M. Sévigny, le député de Dorchester, – un descendant de Madame de Sévigné, pas plus directement qu’il descend des bleus, – s’exerce en grand, de ce temps‑ci, à faire la cour aux rares suffragettes qu’il y a au Canada. Il se met la bouche en cœur et la chevelure en dreadnought pour tâcher de faire monter les suffragettes à son bord. Et il ne désespère pas, tout flamboyant qu’il est, de monter dans l’azur terrestre et d’enfifrewaper les suffragettes en faveur… de ceux qui paieraient le plus. 1913, Le Canard, Montréal, 2 novembre, p. 5.
Histoire
Les premières attestations de enfifrewâper (v. aussi s.v. enfifrewâpé) sont toutes dues à la plume du journaliste, essayiste et humoriste Hector Berthelot (1842‑1895), qui en est sans doute le créateur. Le mot semble avoir été forgé à partir du verbe enfifrer « enculer », dérivé de fifre, « petit vit » (glissement métaphorique du sens d’origine « flute »), attesté en argot parisien au XIXe siècle (v. FEW pfifer 16, 620a, où l’on trouve aussi enfifré adj. « trompé (au jeu) »; DelvÉro, p. 321), et du verbe rouâper, ancienne variante franco-québécoise de râper signifiant non seulement « râper », mais aussi « battre », « réprimander, gronder » et « gratter (le chemin) » (GPFC; v. aussi BovQFrChronI‑34 et Thibault 2008, 170). Une autre hypothèse verrait dans le second élément le verbe anglais d’origine argotique to whop « to strike with heavy blows; to beat soundly; to overcome » (OED, s.v. sens 2), dans la perspective où Berthelot eût voulu se livrer à un jeu de mots bilingue. Cependant, puisque ce mot n’est attesté à aucune époque en franco-québécois et qu’il ne semble pas avoir été très courant en anglais à cette époque, cette hypothèse paraît peu vraisemblable. On remarque que enfifrewrâper s’inscrit dans un paradigme de nombreux verbes de structure similaire en français (en‑ + radical + ‑er) évoquant tous la duperie, en plus d’une connotation sexuelle dans bien des cas (emberlificoter, embobiner, enculer, enfiler, enjôler, entortiller, entourlouper, entuber, etc.). Le mot sous cette forme a pratiquement disparu et a cédé la place depuis le début du XXe siècle à enfirouaper.

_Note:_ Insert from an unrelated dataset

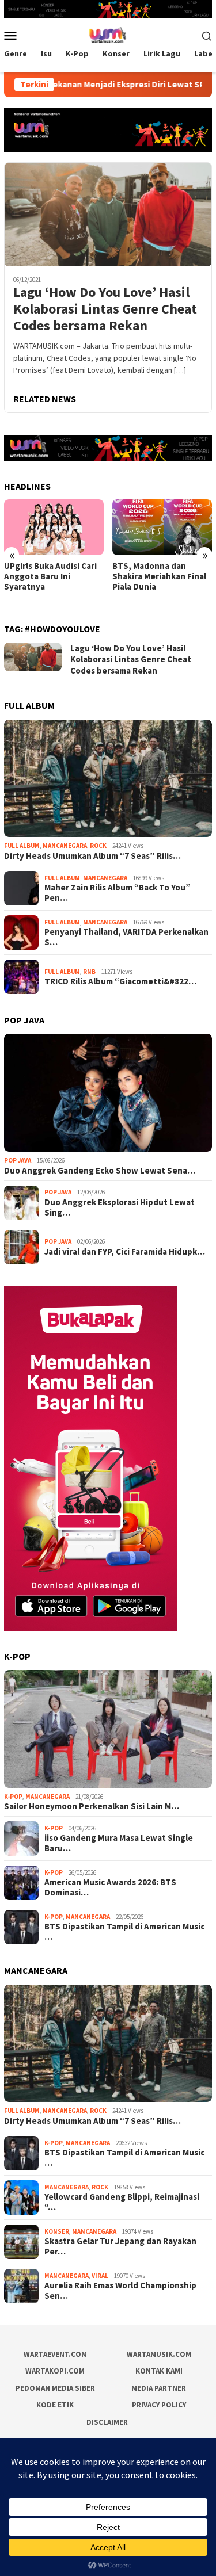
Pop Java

1Depuis 1878. 2Depuis 1909 (BPFC 8/3, p. 109, s.v. enfiferwâper). Cp. avec les sens argotiques du verbe transitif enfiler qui signifie « rouler, tromper » et « posséder sexuellement », mais aussi « avaler » (en emploi pronominal : s’enfiler un verre); v. TLF, s.v. enfiler et FEW filum 3, 529. 3Depuis 1887. Cet emploi fait écho à rouâper « réprimander, gronder », second élément formateur probable de enfifrewâper (v. explication plus haut). 4Depuis 1881.